SSR及PAGE电泳-1
相关知识
SSR简介
所有真核生物基因组中都有一类叫微卫星(microsatellite)或简单序列重复(simple sequence
repeats)的序列,它是由2-5个核苷酸首尾相连重复多次构成的一段DNA序列,具有很强的保守性。可以根据这段序列两边的序列设计引物,用PCR方法扩增出中间的SSR序列。
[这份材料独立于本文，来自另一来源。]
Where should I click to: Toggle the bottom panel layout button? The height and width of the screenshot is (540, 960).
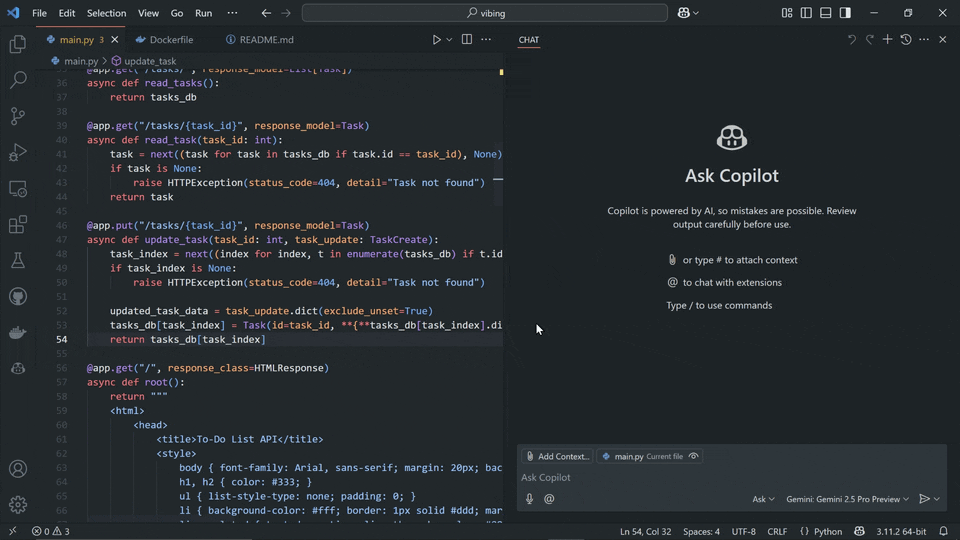[x=826, y=13]
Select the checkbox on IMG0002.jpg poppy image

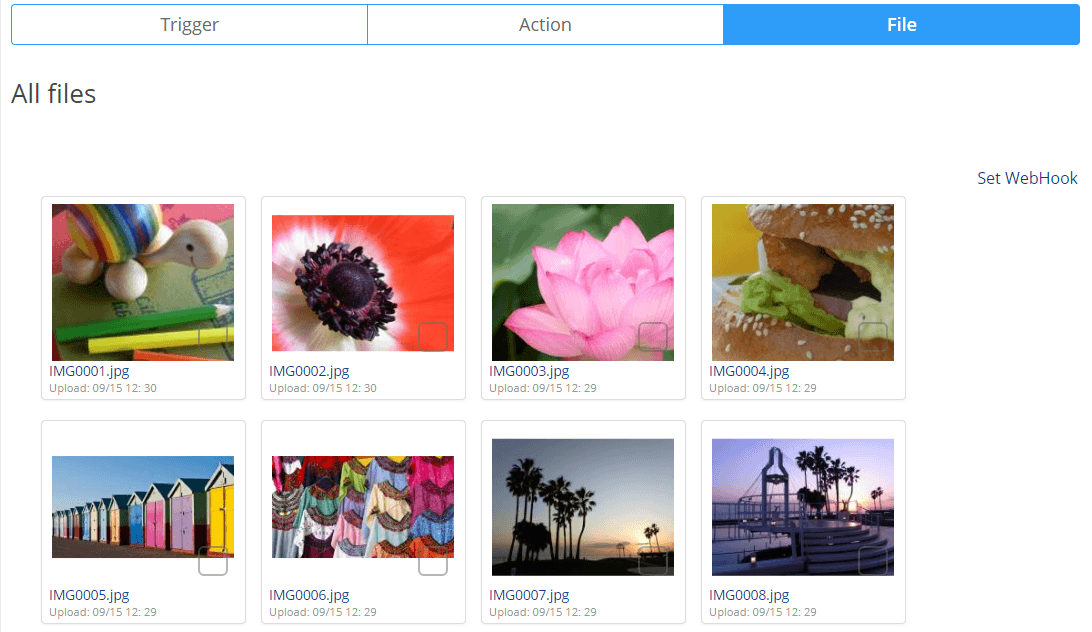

在设计引物的时候,遵循的原则与一般PCR引物的设计相同,每条引物一般为18-24个核苷酸,(G+C)%含量接近50 %(Tm为55℃左右),避免引物内二级结构的产生及某个核苷酸的连续出现,3'末端最好富含GA,PCR扩增产物在100-300 bp之间。
由于SSR扩增为特异性扩增,相对来说,重现性和稳定性都较好,但由于每对引物(G+C)含量不同,扩增产物长度不同,所以有必要给每对引物一个合适的扩增条件,这一般可通过改变反应液中Mg2+的浓度、反应的退火温度、延伸时间和循环指数来获得清晰且重复性好的条带。SSR扩增片段小(一般在300
bp以下,不同材料间差异小(一般为几个bp),故通常使用聚丙烯酰胺电泳。
由于简单序列的重复次数在同一物种的不同基因型间差异很大,因此SSR是一种多态性很高的分子标记。
聚丙烯酰胺凝胶电泳
丙烯酰胺是一个单体,其结构为:
通常由过硫酸胺提供并可被TEMED(N, N, N',
N'-四甲基乙二胺)所稳定的自由基可以引发一个链式反应,使丙烯酰胺单体合成长链。双功能基团N,
N'-亚甲双丙烯酰胺参与聚合反应时,链与链之间交联成凝胶。其孔径由链长和交联度所决定。链长由聚合反应中丙烯酰胺的浓度(3.5-20%)所决定:每29个丙烯酰胺单体可形成1分子的交联体。
聚丙烯酰胺凝胶的制备和电泳都比琼脂糖凝胶费事。聚丙烯酰胺凝胶几乎总是铺于两块玻璃板之间,两块玻璃板由间隔片隔开并封以绝缘物,在这种配置形式下,大多数丙烯酰胺溶液不会与空气接触,所以氧对聚合的抑制仅限于凝胶顶部的一个窄层里。聚丙烯酰胺凝胶一律是进行垂直电泳,根据分离的需要,其长度可以在10-100cm之间。聚丙烯酰胺凝胶与琼脂糖凝胶相比有3个主要优点:1)分辨率很强,长度仅仅相差0.2%(即500bp中的1bp)的DNA分子即可分开;2)所能装载的DNA量远远大于琼脂糖凝胶:多达10μg的DNA可以加样聚丙烯酰胺凝胶的一个标准样品槽而不致显著影响分辨力;3)从聚丙烯酰胺凝胶中回收的DNA纯度很高,可适用于要求最高的实验。
主要试剂
1、SSR引物(从公司购得)
2、10×PCR Buffer、25 mM MgCl2、2.5 mM dNTP、Taq DNA聚合酶(5U/μL)、dd H2O
Taq DNA聚合酶购自TaKaRa,其余试剂附送。
3、40%丙烯酰胺(100mL): 38g丙烯酰胺
2g N, N'-亚甲双丙烯酰胺
加dd.H2O定容,37℃搅拌溶解,室温避光保存。
4、过硫酸胺10% (10mL): 1g过硫酸胺溶于10 mLdd.H2O中,4℃保存。
5、5×TBE(1000mL): 54g Tris碱,27.5g硼酸,20mL 0.5mol/L EDTA (pH8.0)
6、6×上样缓冲液(100mL): 2.5g溴酚蓝
2.5g二甲苯青FF
40g蔗糖
加dd.H2O定容,37℃搅拌溶解。4℃保存。
7、琼脂糖
8、EB染色液
实验步骤
一、SSR扩增
1、模板稀释
取2μL定好量的DNA原液,加入38 μL dd H2O,轻轻吸打混匀。